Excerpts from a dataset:
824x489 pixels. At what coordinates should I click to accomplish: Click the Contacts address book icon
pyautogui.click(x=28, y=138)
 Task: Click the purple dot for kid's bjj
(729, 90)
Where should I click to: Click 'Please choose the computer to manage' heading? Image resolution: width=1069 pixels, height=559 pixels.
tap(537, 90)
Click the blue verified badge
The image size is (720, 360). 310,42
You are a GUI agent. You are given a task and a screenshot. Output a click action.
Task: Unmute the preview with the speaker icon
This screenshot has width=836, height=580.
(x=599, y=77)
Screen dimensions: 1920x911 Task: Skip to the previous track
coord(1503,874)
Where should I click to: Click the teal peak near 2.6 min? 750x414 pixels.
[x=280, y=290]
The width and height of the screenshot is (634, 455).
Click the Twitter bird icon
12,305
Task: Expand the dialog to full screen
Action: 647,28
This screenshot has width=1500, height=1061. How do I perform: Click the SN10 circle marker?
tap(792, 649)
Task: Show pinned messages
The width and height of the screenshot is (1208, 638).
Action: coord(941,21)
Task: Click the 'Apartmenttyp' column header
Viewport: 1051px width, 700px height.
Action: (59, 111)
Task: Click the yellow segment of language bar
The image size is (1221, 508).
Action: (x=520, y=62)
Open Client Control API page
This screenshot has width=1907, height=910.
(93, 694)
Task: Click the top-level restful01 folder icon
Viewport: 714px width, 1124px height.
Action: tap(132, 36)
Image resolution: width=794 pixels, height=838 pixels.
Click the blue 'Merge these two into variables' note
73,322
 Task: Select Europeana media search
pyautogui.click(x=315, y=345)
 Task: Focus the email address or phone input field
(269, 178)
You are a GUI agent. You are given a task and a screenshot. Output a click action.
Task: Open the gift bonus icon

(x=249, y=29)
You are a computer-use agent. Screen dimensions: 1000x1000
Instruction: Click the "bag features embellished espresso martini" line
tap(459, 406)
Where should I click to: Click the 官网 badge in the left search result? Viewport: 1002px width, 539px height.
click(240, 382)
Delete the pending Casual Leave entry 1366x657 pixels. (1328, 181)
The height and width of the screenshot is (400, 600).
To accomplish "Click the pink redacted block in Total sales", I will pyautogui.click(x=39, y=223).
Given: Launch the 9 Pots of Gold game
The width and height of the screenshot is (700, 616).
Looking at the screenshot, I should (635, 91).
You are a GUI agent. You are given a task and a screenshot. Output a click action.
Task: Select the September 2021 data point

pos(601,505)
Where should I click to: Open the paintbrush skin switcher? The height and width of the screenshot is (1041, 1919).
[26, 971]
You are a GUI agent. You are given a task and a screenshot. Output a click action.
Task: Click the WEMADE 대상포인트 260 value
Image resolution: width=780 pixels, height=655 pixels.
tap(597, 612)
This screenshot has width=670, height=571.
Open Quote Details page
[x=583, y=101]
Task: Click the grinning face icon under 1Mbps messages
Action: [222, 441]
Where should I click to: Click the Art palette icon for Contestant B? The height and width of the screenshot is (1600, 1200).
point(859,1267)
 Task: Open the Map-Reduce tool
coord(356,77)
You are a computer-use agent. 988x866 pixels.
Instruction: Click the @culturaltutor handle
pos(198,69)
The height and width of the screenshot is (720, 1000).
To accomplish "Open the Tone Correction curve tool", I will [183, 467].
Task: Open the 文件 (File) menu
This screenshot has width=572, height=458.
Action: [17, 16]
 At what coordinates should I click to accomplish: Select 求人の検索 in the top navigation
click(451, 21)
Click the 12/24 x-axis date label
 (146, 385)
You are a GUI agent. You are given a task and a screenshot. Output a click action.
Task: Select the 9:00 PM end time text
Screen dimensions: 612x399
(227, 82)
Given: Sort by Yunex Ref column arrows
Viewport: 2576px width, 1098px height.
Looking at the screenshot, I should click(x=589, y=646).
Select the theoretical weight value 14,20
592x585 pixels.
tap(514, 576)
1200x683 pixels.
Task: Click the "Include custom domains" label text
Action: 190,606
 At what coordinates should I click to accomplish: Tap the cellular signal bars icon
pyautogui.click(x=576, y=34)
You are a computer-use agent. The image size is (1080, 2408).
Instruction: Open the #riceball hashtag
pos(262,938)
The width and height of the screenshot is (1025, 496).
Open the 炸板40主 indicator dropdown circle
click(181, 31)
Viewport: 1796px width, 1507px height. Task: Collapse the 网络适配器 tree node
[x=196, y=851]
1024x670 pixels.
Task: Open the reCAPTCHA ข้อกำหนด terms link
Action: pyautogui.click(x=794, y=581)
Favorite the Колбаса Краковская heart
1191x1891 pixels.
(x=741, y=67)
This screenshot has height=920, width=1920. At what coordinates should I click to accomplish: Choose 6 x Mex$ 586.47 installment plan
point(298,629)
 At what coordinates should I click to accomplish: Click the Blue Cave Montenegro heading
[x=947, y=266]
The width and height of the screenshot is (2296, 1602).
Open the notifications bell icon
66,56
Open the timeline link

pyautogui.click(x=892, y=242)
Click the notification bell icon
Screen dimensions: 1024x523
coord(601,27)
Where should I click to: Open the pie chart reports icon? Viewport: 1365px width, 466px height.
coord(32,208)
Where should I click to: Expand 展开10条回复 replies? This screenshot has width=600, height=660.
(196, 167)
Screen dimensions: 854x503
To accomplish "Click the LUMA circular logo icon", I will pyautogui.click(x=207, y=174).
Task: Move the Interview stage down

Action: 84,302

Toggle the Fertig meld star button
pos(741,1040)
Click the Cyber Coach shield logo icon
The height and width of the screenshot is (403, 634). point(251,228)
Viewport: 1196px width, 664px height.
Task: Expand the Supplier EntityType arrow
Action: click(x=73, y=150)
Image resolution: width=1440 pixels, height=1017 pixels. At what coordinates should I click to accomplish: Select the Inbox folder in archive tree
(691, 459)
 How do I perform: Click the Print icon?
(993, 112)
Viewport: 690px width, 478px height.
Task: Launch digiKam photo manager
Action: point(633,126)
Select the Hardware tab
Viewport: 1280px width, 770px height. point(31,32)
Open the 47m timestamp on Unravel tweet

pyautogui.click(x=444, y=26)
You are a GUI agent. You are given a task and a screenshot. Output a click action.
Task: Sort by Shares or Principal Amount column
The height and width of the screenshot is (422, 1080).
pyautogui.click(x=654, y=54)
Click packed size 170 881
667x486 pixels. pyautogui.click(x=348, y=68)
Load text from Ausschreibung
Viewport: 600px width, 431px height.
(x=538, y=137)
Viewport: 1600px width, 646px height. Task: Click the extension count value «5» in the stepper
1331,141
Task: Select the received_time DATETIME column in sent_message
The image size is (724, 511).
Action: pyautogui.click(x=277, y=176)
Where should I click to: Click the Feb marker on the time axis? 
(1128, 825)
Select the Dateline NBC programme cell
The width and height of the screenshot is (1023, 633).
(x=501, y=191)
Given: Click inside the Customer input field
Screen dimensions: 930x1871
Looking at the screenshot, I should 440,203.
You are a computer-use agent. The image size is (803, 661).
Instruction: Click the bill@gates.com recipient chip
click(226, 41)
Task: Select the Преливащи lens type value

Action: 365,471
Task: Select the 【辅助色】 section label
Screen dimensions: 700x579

EXERCISE BRIEF:
I need each line of the entries that holds the string "Sort" located and copied.

RESULT OF THIS EXERCISE:
Given: Sort by Yunex Ref column arrows
Task: Sort by Shares or Principal Amount column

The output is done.